Using the entries that follow, collect the lines where the word "Política" appears.

(Dataset entries)
^^^^

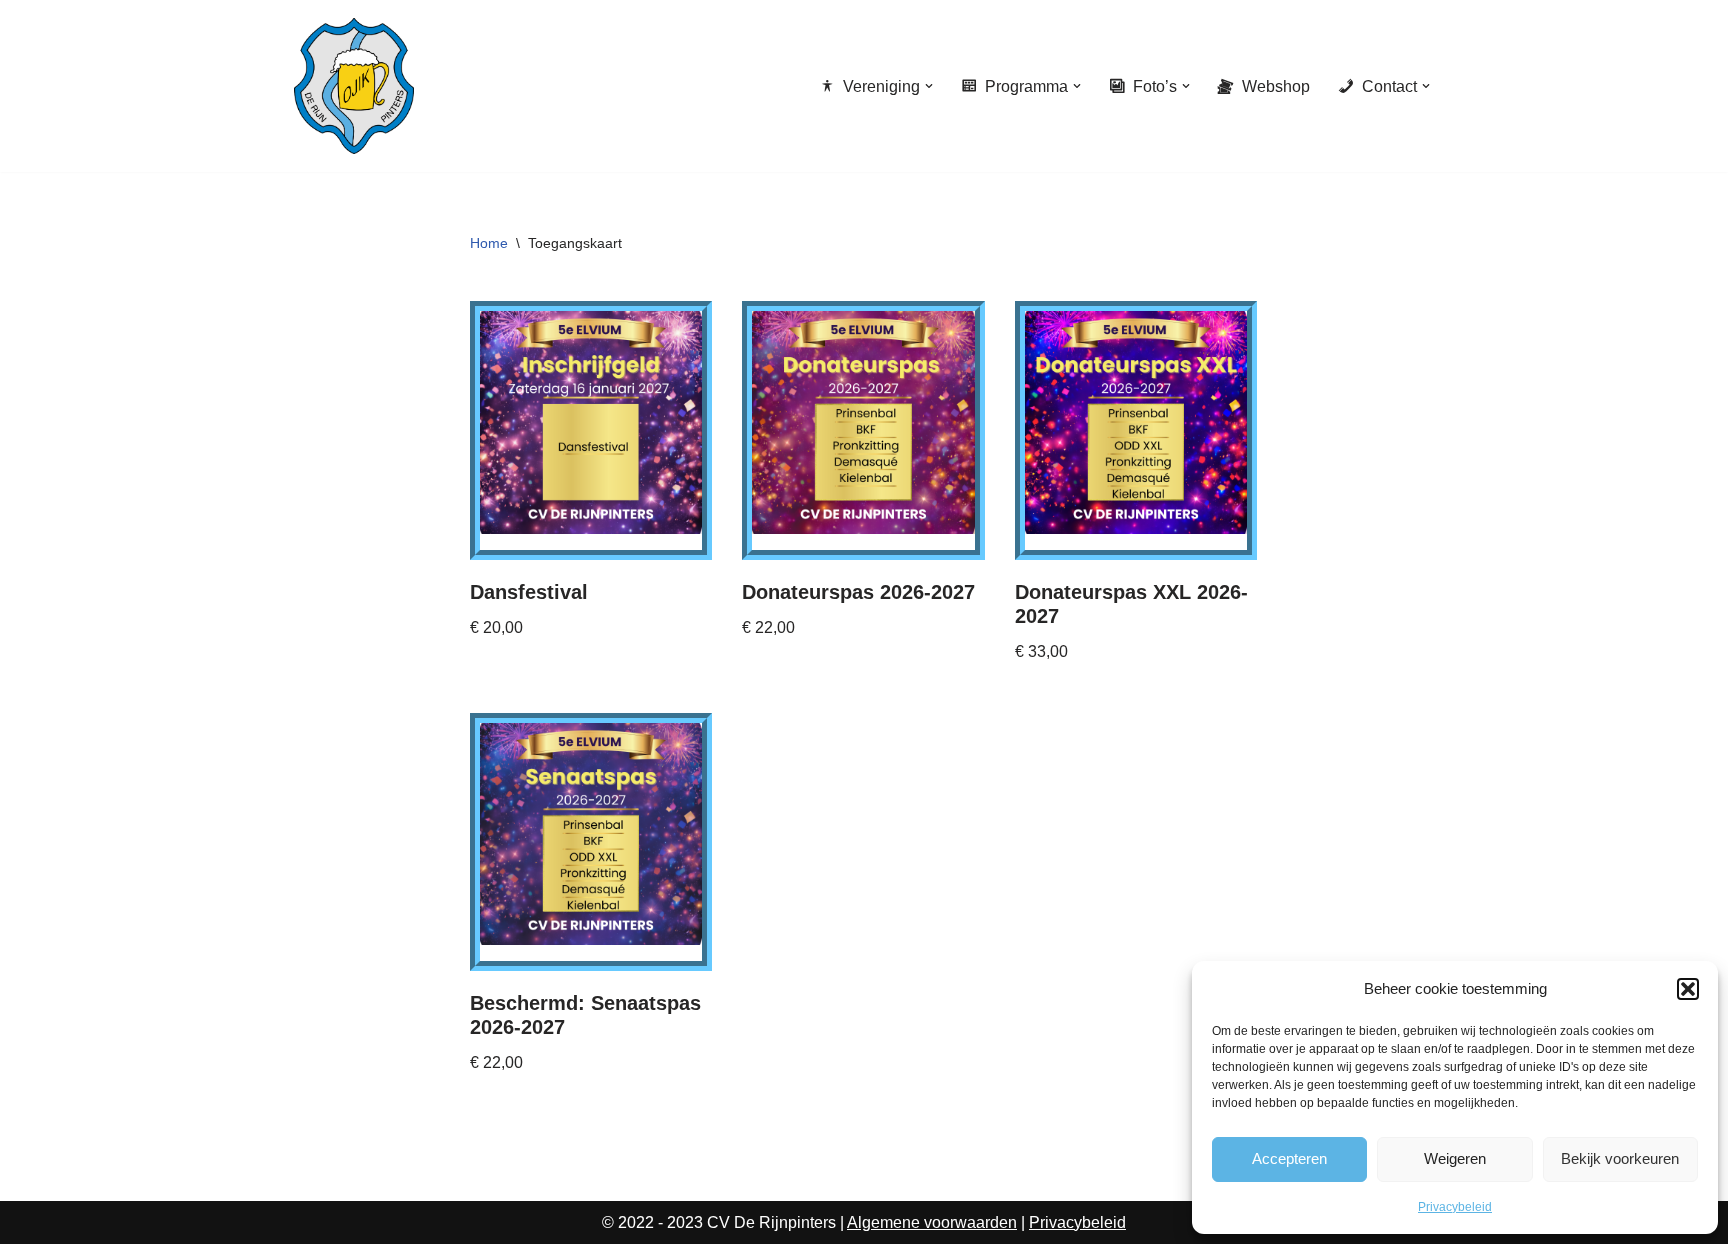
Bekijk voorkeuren (1620, 1158)
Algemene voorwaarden (932, 1222)
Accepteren (1289, 1158)
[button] (1688, 989)
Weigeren (1455, 1158)
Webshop (1276, 86)
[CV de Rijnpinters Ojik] (354, 86)
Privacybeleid (1455, 1207)
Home (489, 243)
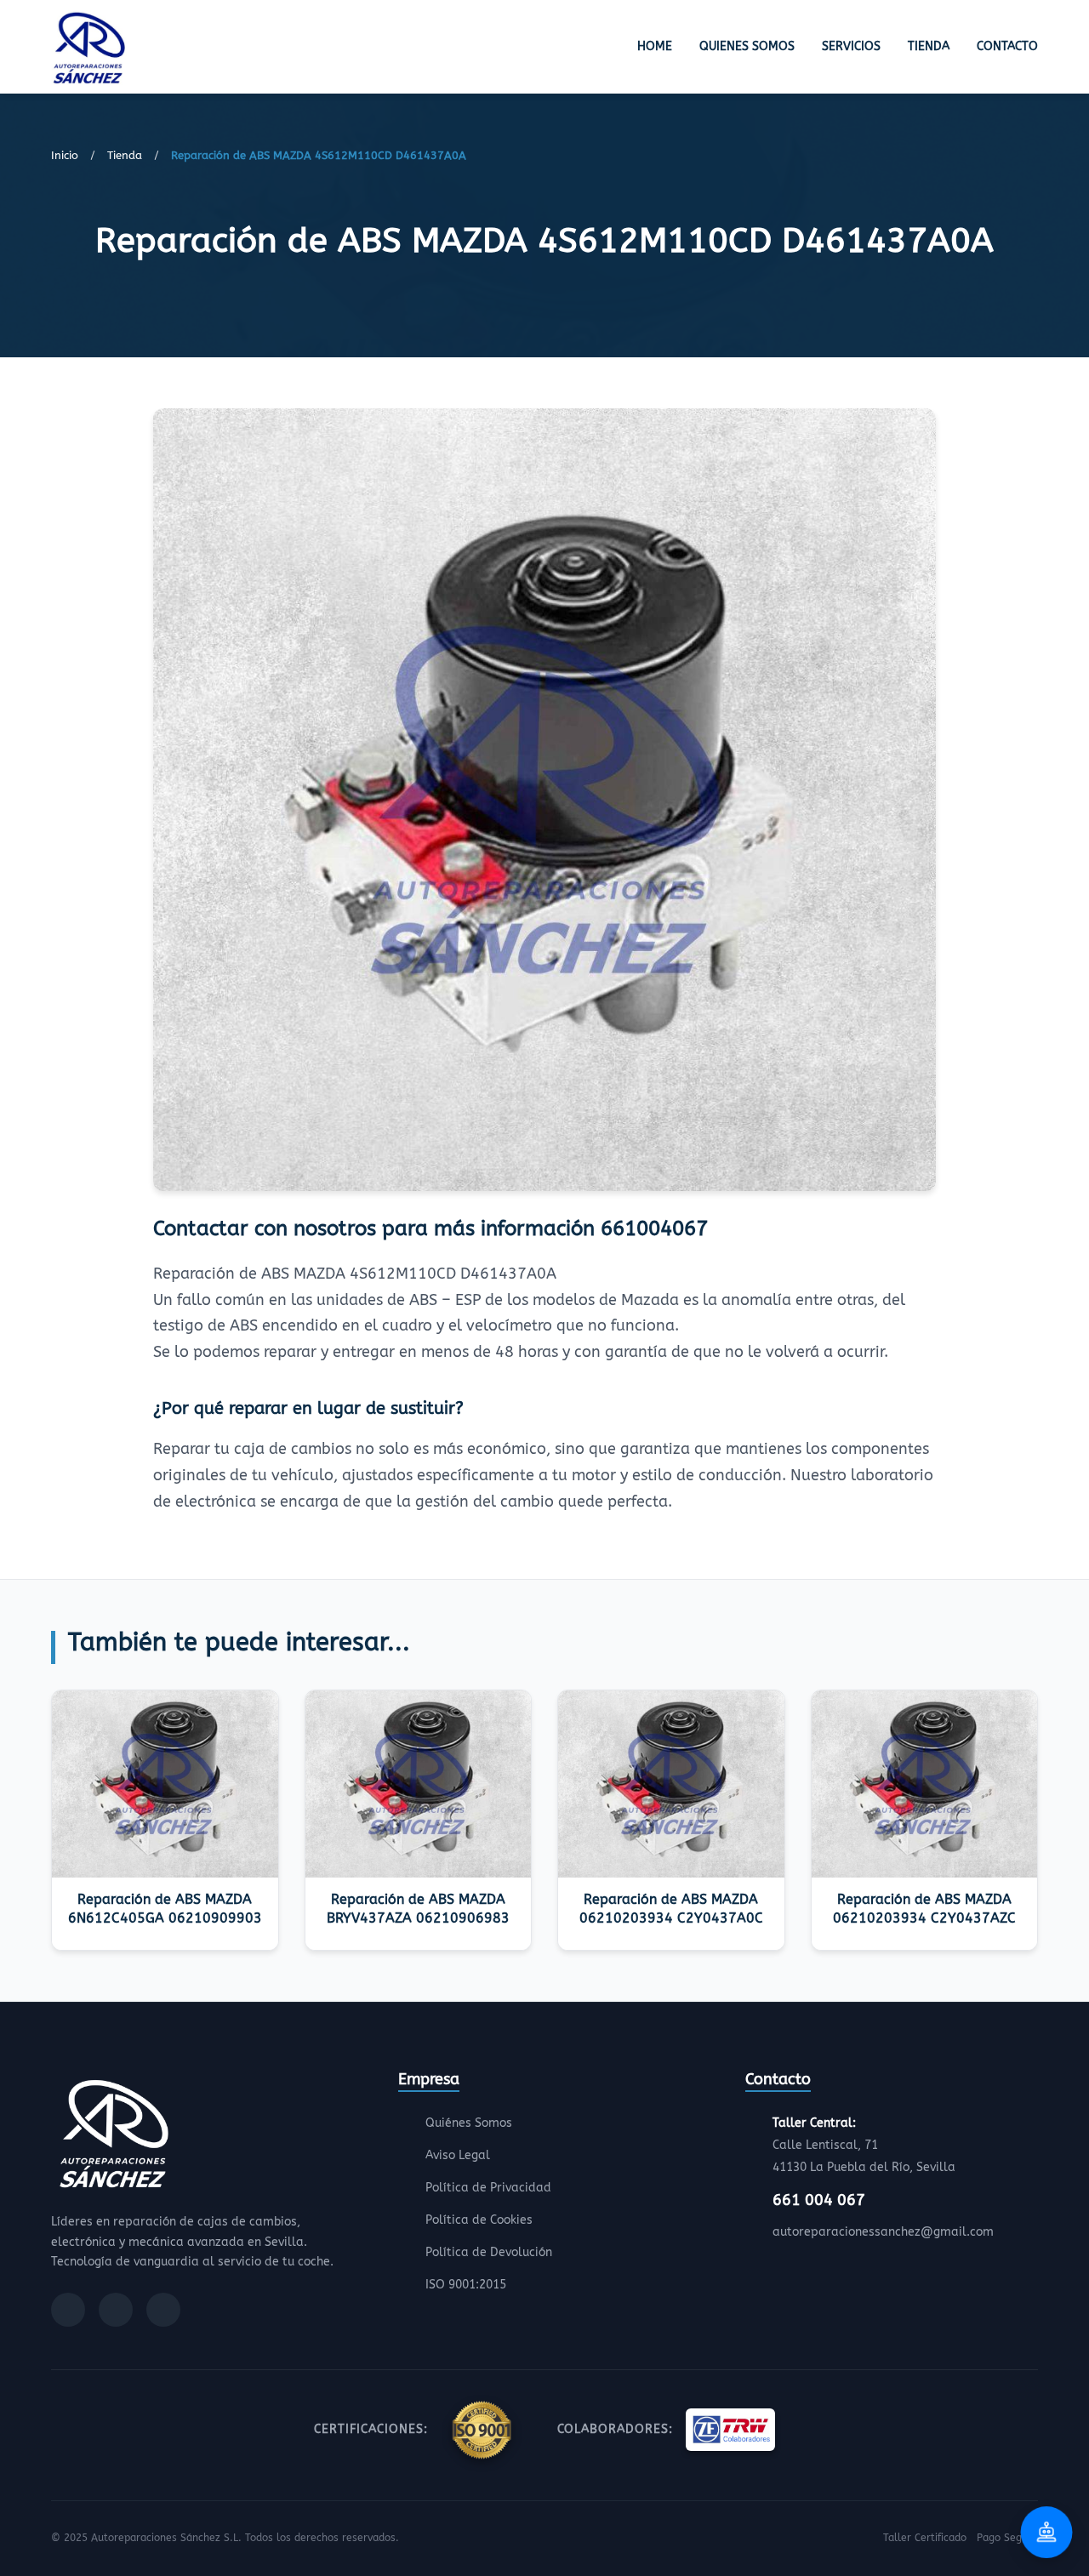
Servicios (851, 46)
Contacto (1007, 46)
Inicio (64, 155)
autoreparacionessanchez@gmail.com (883, 2232)
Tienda (928, 46)
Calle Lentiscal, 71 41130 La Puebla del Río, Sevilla (864, 2145)
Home (654, 46)
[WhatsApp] (163, 2310)
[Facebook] (68, 2310)
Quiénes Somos (468, 2123)
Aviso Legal (457, 2155)
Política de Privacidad (488, 2187)
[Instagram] (116, 2310)
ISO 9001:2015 (465, 2284)
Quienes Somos (747, 46)
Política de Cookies (479, 2220)
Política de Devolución (488, 2252)
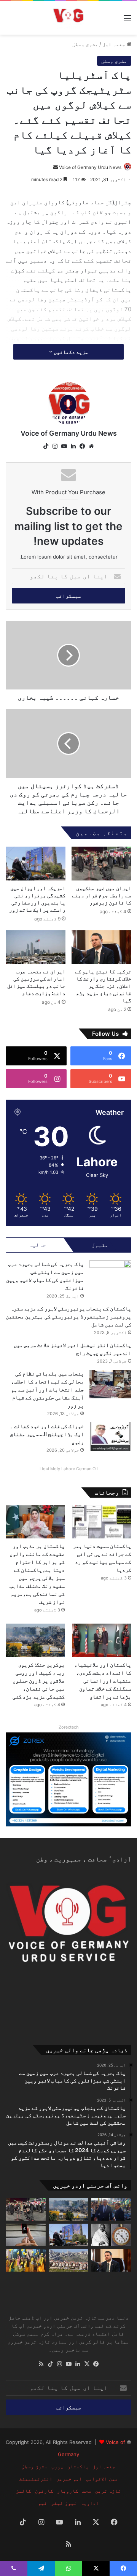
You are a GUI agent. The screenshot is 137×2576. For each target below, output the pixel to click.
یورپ (57, 2466)
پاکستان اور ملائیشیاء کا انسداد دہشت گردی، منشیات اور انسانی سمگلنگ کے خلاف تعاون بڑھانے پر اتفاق (102, 1680)
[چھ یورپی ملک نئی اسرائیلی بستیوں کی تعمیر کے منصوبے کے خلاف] (69, 2260)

^^^^

▶ Your response
Política de Privacidad (488, 2187)
Política de Cookies (479, 2220)
Política de Devolución (488, 2252)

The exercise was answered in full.